:: Record set ::
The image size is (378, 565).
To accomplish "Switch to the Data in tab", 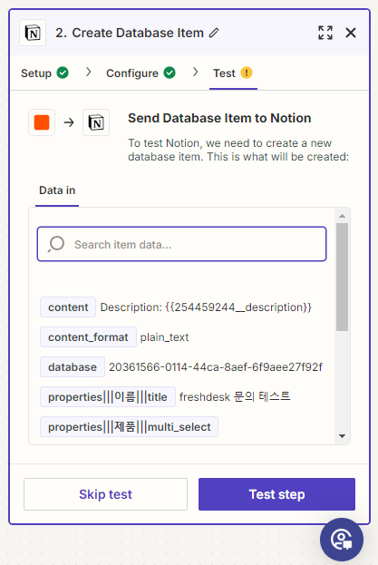I will (x=57, y=190).
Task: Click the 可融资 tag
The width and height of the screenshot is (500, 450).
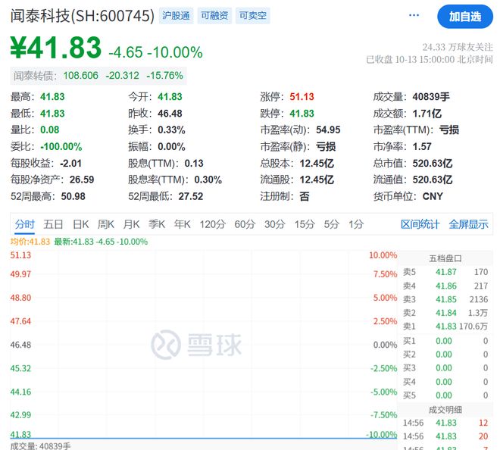Action: pos(214,15)
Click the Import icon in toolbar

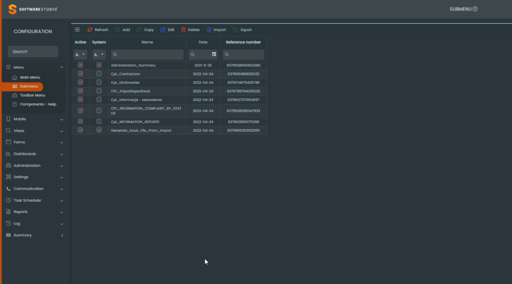(x=209, y=30)
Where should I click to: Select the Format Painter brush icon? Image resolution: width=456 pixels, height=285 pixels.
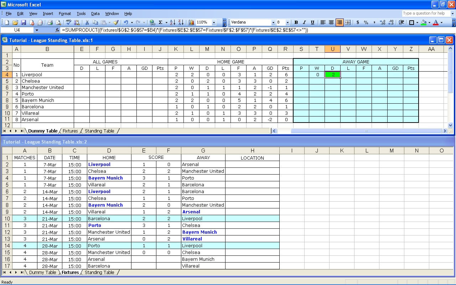point(116,22)

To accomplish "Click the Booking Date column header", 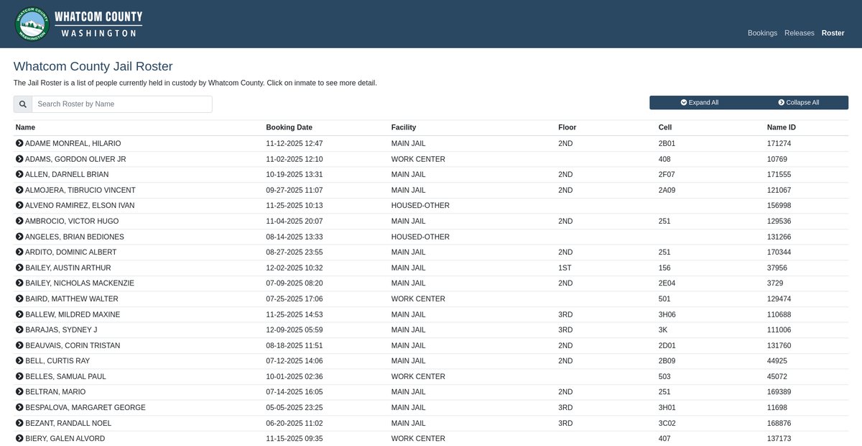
:::
● What is required
Can you rewrite the records from the line containing "Click the Import icon in toolbar" through the end of the records, replacing "Import" with "Export" and keeping everything else the same? Leave the pictures out of your answer.

● Written response
Click the Export icon in toolbar

(x=209, y=30)
Where should I click to: Select the Format Painter brush icon? Image resolution: width=456 pixels, height=285 pixels.
point(116,22)

To accomplish "Click the Booking Date column header", 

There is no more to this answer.